Saturday, August 31, 2013

Dawson on Victiorians and Catholicism

After posting on the History Today book review yesterday, I found this essay by Christopher Dawson on ENGLISH CATHOLICISM AND VICTORIAN LIBERALISM in the EWTN Library:

The hundred years that have elapsed since the restoration of the English Hierarchy [in 1850] have been a time of slow but uninterrupted progress for English Catholicism [Dawson thus was writing in 1950]. There have been no spectacular triumphs and no catastrophic defeats, but step by step the Church has been gradually recovering her lost position in the life of the nation. And this is no small achievement when one considers how completely the face of the world has changed during the last century: how the old European order and the new liberal order that aspired to take its place have both alike been swept away by new forces that were hardly perceptible in 1850, so that Europe itself and the millennial tradition of Western civilization are now in process of dissolution.

In 1850 English Liberalism, having surmounted the crisis of Chartism, was settling down to enjoy the fruits of the new order that it had created. The collapse of the old regime on the Continent in 1848 and the failure of the revolutionary movements to establish a stable democratic order had combined to strengthen the prestige of English institutions and ideals, not only in our own eyes but in those of Europe. Consequently, it is not surprising that the restoration of the Hierarchy and the reappearance of Catholicism as a living power in nineteenth-century England should have been regarded as a challenge to the spirit of the age, an act of "papal aggression." For the liberal rationalist and the conservative Protestant alike, the Papacy seemed the embodiment of those forces of reaction against which the modern world was in revolt.

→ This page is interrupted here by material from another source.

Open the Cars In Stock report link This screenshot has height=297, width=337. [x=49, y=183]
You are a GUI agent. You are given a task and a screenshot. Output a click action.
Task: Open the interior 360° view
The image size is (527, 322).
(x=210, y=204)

The Great Exhibition of 1851 marked the final achievement of the Victorian compromise in which all the leading elements of English society found their place. High Tories like the Duke of Wellington, cosmopolitan pacifists like John Bright, Christian idealists and scientific rationalists, artisans and capitalists, all came together under the leadership of the Queen and the Prince Consort to celebrate the triumphs of science and industry and the dawn of a new era of universal peace and enlightenment. But there was no place for the English Catholics in this festival of national and international unity. The unpopularity of the Oxford conversions combined with that of Irish Nationalism and that of the Papal Government caused Catholics to be regarded with hostility and suspicion by Liberals and Conservatives alike. In their attitude to Catholicism there was nothing to choose between Liberals like Lord John Russell and Tory extremists of the type of Newdegate and Sir Robert Inglis.

Yet in spite of all this, the deeper intellectual tendencies of the age were far less hostile to Catholicism than one would suppose from the expression of popular opinion in Press and parliament. The great writers of the Victorian age, such as Carlyle and Ruskin and Matthew Arnold, were as a rule highly critical of the optimism and selfcomplacency of Victorian liberalism.

Dawson goes on to cite cultural influences like the Romantic and Victorian interest in the Middle Ages, and of course the rise of Catholic intellectual converts like Newman and Manning.

But even as he comments on this rise and influence of Catholics in English Society, Dawson notes that it proceeded along the lines of Victorian liberalism and secularization:

Yet throughout this period the secularization of English culture has proceeded almost without a check, so that our position today is no longer that of a Catholic minority in a Protestant society, but that of a religious minority in a secular or neo-pagan civilization. We have become so accustomed to this change that we are apt to forget its tremendous implications. During the last hundred years English Catholicism has developed under the protection ofthe Victorian compromise. We have accepted the Victorian principles of individual freedom, religious toleration and the limited character of the State as elementary conditions of existence which hardly needed to be defended. But, in proportion as civilization becomes secularized, all these principles and rights lose their political expression in totalitarian States.

Dawson's argument reminds me of Russell Shaw's American Church and recalls Owen Chadwick's classic study of the rise of secularism in the nineteenth century. The Catholic Church in both the United States and in Britain accepted the values of the modern democratic state as the means of increasing influence and effectiveness. The great pitfall of this process is that those values wane as secularism waxes:

Today all the basic liberties which were formerly regarded as essential conditions of modern civilization are everywhere questioned and often completely abolished, and the new secularist ideologies are establishing themselves as exclusive dogmatic anti-religions which demand the total surrender of the mind and will. It is true that this country is still relatively immune. A feeble gas-jet of freedom still flickers in the dilapidated Victorian basement. But it is obvious that English Catholicism cannot rely on the continuance of the conditions which prevailed during the first century of its restored existence. Sooner or later it must come up against the same forces that prevail in the rest of the world. No doubt this will involve great changes in our apologetic, which, like so much else, is an inheritance from the Victorian age, and which has been dominated for a century by the long- drawn-out controversy with Anglicanism. Today these familiar controversies are overshadowed by the world debate between Christianity and atheism, and we have to deal not with the validity of Anglican orders but with the existence of the human soul and the ultimate foundations of the moral order.

The ever prophetic Christoper Dawson!!